Dados contidos no livro "Judeus em Portugal 
durante a II Guerra Mundial" de Irene Pimentel.

De salientar que houve navios vários navios portugueses a realizar o transporte de refugiados ainda antes de 1941, apesar desse número ser relativamente reduzido. Em 12 de setembro de 1940, por exemplo, o paquete “João Belo”, na sua rota habitual para Moçambique, levou até ao Congo Belga cerca de uma vintena de judeus belgas que tinham chegado a Lisboa a bordo do “Dora”, um pequeno navio fretado e que fora impedido de chegar ao destino devido ao confronto entre as frotas britânica e francesa no norte de África.

Em Novembro de 1940 a imprensa americana já dava conta de que o Governo de Salazar tinha autorizado aos armadores portugueses o estabelecimento de linhas entre Lisboa e Nova Iorque, enquanto em maio do ano seguinte noticiavam que 14 navios tinham sido desviados das habituais rotas coloniais para assegurar o transporte de passageiros e mercadorias como trigo, carvão e fertilizante entre os dois países. Vários são de pequena tonelagem e com reduzida capacidade de alojamento, como eram o caso do Guiné, do São Thomé, do Pungue ou do Lobito, mas nesta rota surgem também unidades com grande número de acomodações como eram o caso do Quanza, do Niassa, do Carvalho Araújo ou do Serpa Pinto.

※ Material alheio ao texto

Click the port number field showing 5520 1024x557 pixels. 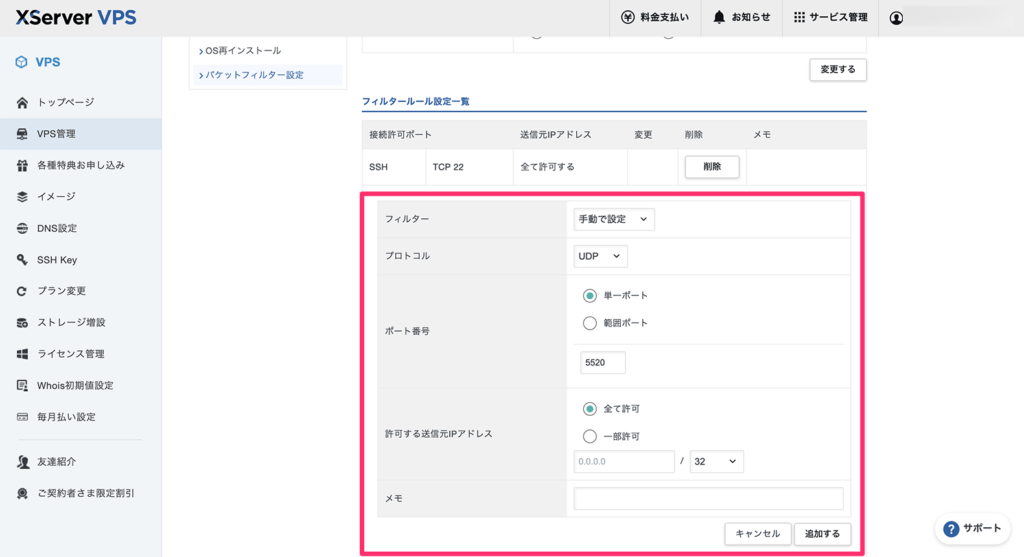tap(602, 363)
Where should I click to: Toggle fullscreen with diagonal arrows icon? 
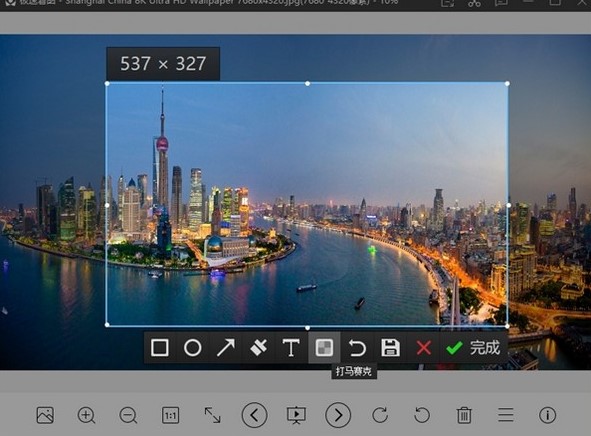213,415
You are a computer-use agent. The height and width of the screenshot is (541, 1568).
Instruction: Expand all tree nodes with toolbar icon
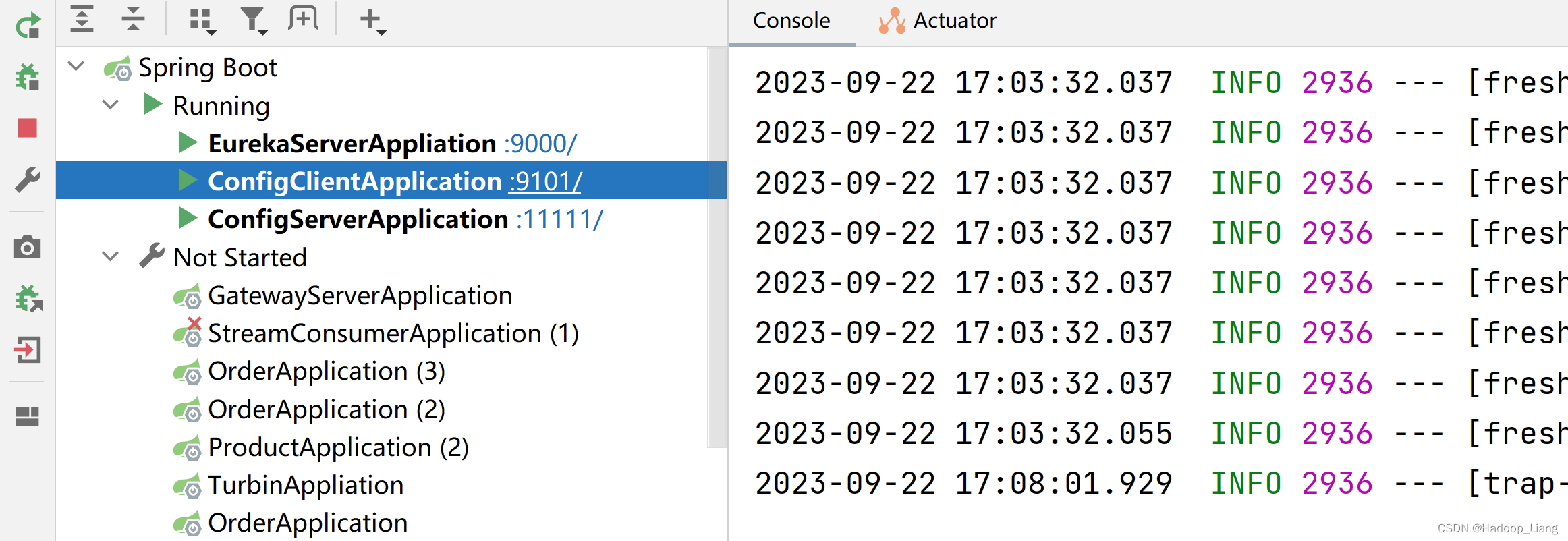point(82,20)
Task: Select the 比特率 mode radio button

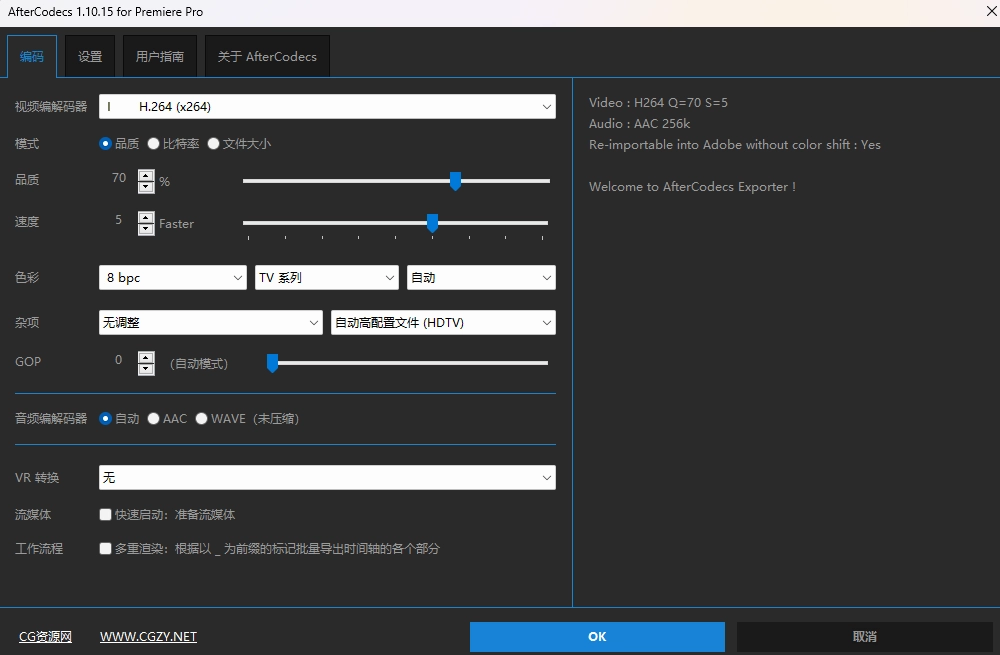Action: [153, 143]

Serpa Pinto: o navio do Destino

O “Serpa Pinto” assume cedo um papel de destaque nesta nova realidade e nos primeiros oito meses de 1941 transporta mais de 3000 passageiros, superando em quase um milhar o navio seguinte, o Niassa, como se pode ver pelos dados reunidos no Quadro 1 - copiado do livro de Irene Pimentel "Judeus em Portugal durante a II Guerra Mundial" - e que lista os passageiros transportados por diversos navios portugueses durante o período referido.

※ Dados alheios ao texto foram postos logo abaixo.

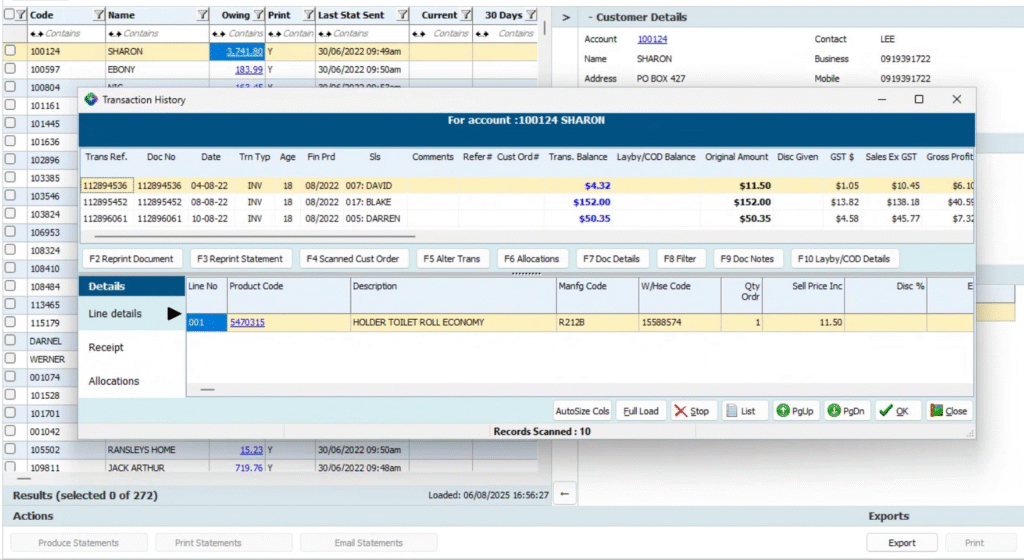Click the transaction grid horizontal scrollbar

(255, 236)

Deve ter-se em conta que tão elevado número de passageiros transportados não resulta apenas da capacidade, mas também das rotas percorridas. Uma viagem de ida e volta entre Lisboa e os portos coloniais da África Oriental poderia prolongar-se por vários meses enquanto uma ida e volta áo continente americano, mesmo com diversas paragens, se podia fazer em mês e meio.

Lista de viagens do Serpa Pinto
com refugiados, construída com base
nas listas de passageiros da Joint.
Entre a documentação disponibilizada on-line pela American Jewish Joint Distribution Committee (Joint), uma das instituições americanas que em Lisboa organizou e financiou a evacuação de refugiados judeus para diversos destinos, encontram-se listas de passageiros confirmando que entre 1941 e 1945 o Serpa Pinto realizou pelo menos uma vintena de viagens entre Lisboa e portos nas américas do norte, do sul e das Caraíbas.

A imagem do Serpa Pinto tornar-se-ia icónica. São diversas as fotografias assinalando a saída de refugiados de Lisboa que mostram o navio. Personalidades famosas como Marcel Duchamp ou Simone Weil cruzaram nele o Atlântico e o escritor Stefan Zweig lembra-o nas suas memórias. O seu nome surge em reportagens e mais recentemente as suas deambulações de guerra foram retratadas pela obra da belga Rosine De Dijn, “O Barco do Destino”.

Curiosamente numa das viagens, que teve lugar em Junho de 1942, o navio atravessou o Atlântico até ao Rio de Janeiro e Nova Iorque levando mais de 400 judeus e no regresso trouxe 940 diplomatas e outros cidadãos alemães expulsos na sequência da entrada do Brasil na guerra. Das suas aventuras em tempos de guerra merece ainda destaque o salvamento, a 8 de Outubro de 1940, de 22 tripulantes do navio grego Antonios Chandris afundado no Atlântico Sul.